◆ Source
The BLOG: Lifestyle

Nurtured by Nature: A look inside the Boston Flower and Garden Show

March into the Seaport World Trade Center seeking inspiration and you’ll walk out of the Boston Flower and Garden Show sown with enough ideas to fill an April wheel barrel. Anyone who longs for a glimpse of what earthy delights lie just weeks ahead will be treated to a chorus of color shouting the spirit of spring now through March 20th as they visit this annual harbinger of the growing season.

The exhibition begins with a wave of blue hyacinths streaming around white tulips flirting with a patch of flashy purple primrose. Ceramic planters of cobalt burst with daffodils, pansies and azaleas snuggling into a spot where ivy spills beside a softly splashing pool and contemplative sanctuary.

Colors and contours continue on to a sphere of stone and a rattle-snaked wall built by four young masons who live in New England but have earned an international reputation. Splitting 300 man hours, the collective hand-positioned 24 tons of stone to complete their exhibit. Using synergy, tension and talent, two creations grew from granite to greatness.

Antithetical to the statement of stone is a one room pastel palace or “she-shed.” Aesthetically, it’s a warm answer to uber-cool man caves. Sumptuous in its simplicity, delicious in its indulgence, the shed stands in a girl-gone-crazy, estrogen-laced garden. Complete with frilly ferns, wicker furniture and chintz pillows, the call of the she-shed may lead guests of the flower show on to the lumber yards with building specs in mind.

The theme of the event, “Nurtured by Nature,” carries throughout the exhibition creatively. Some presentations include chicken coops, some feature container herb gardens also planted with flowers and vegetables. One exhibitor colorfully coaxes gardeners to consider the plight of bees in an interactive design entitled “Planting Something for Pollinators.” With the support of Massachusetts horticulturists, www.plantsomethingma.org encourages all Massachusetts residents to help stem the Commonwealth’s declining bee population by getting dirty and planting something that attracts pollinators.

◆ Data extract

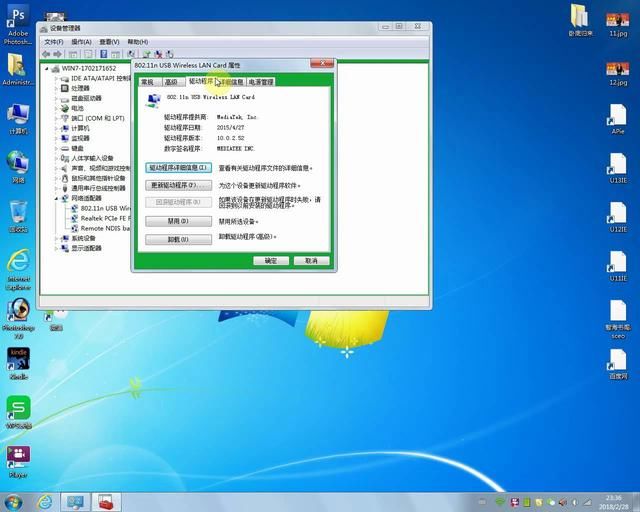Viewport: 640px width, 512px height.
Task: Click the 卸载 driver button
Action: 179,239
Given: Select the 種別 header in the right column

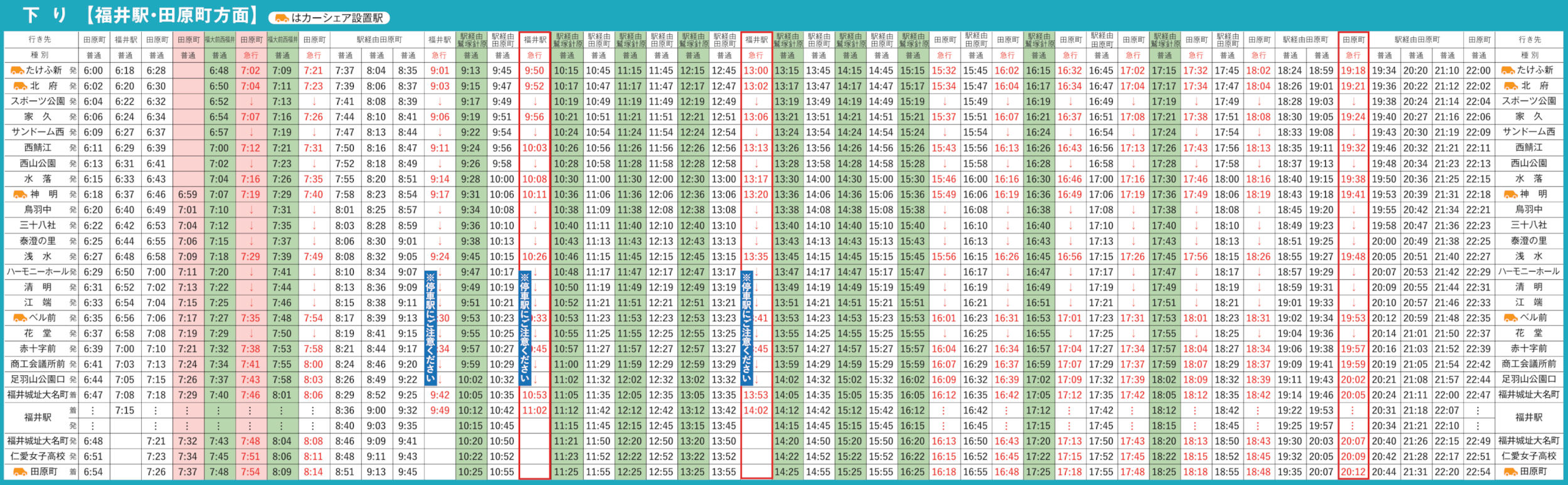Looking at the screenshot, I should click(x=1529, y=55).
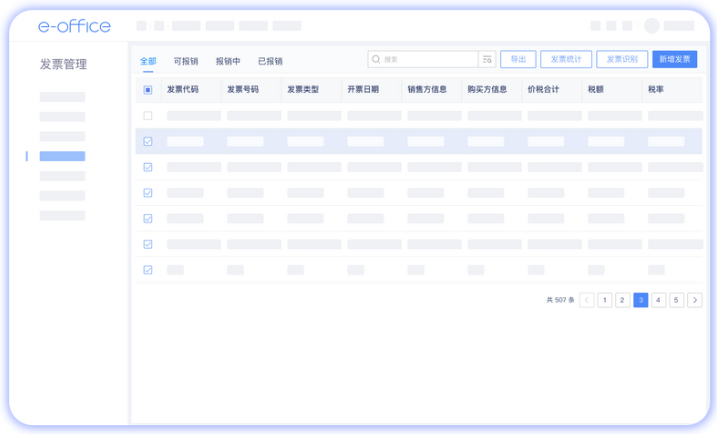The width and height of the screenshot is (717, 434).
Task: Go to the previous page with the left arrow
Action: pos(587,300)
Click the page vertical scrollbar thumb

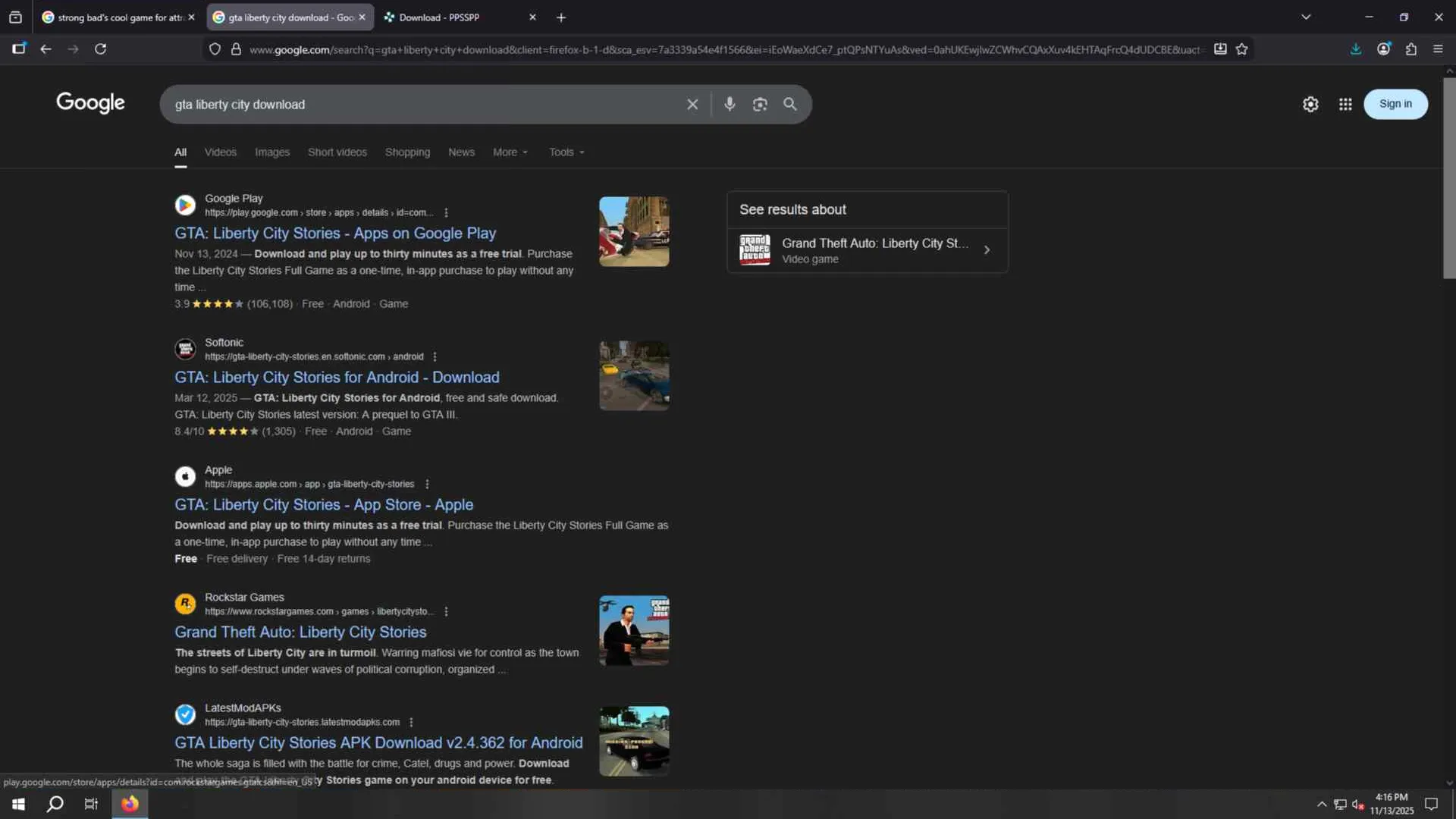(x=1448, y=178)
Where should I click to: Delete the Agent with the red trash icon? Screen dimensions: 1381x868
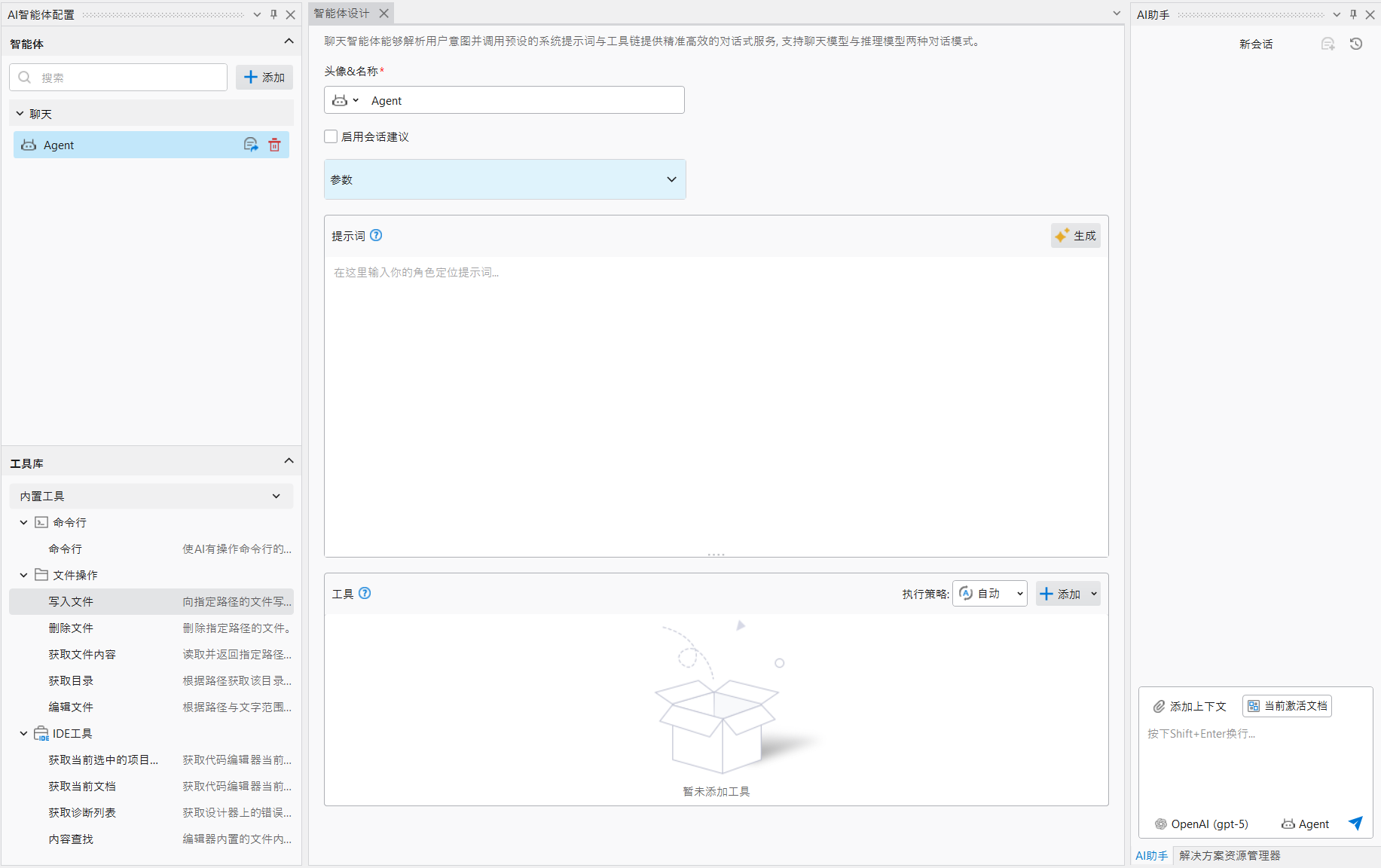click(x=274, y=145)
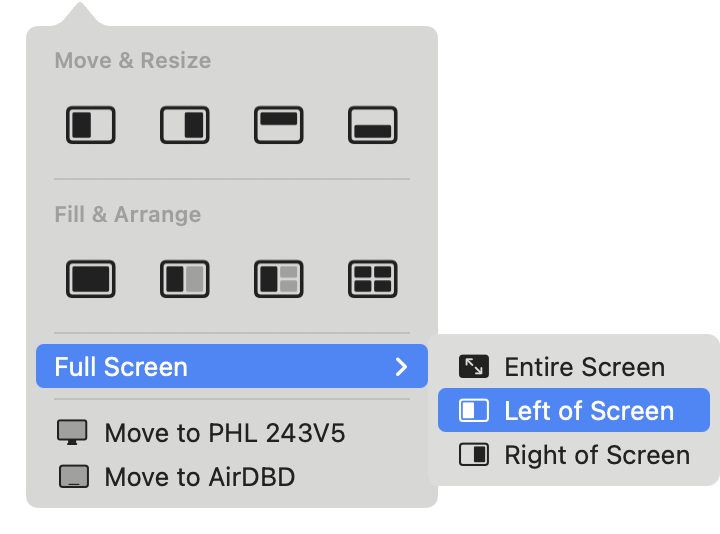This screenshot has height=534, width=720.
Task: Arrange left and two quarters icon
Action: point(279,279)
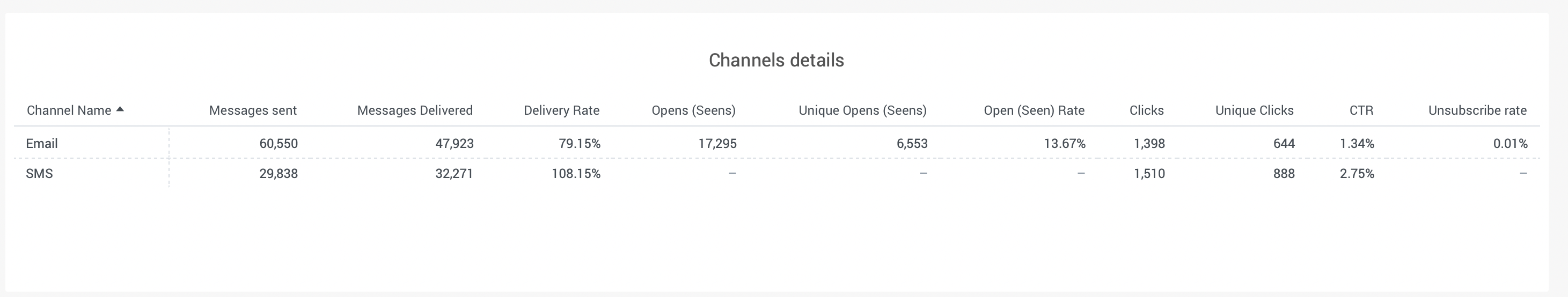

◆ Tasks for this exercise
1. Answer these questions using the article about the Boston Flower and Garden Show:
(a) Through what date is the show open?
(b) How many tons of stone did the masons position by hand?
(c) What is the title of the interactive design about bees?
2. List every line of the entries that contains the word "with".
The entries have no connection to the article about the Boston Flower and Garden Show.

◆ Solutions to each task
1.
(a) March 20th
(b) 24 tons
(c) "Planting Something for Pollinators"

2.
Task: Go to the previous page with the left arrow
Where should I click to: Delete the Agent with the red trash icon? Screen dimensions: 1381x868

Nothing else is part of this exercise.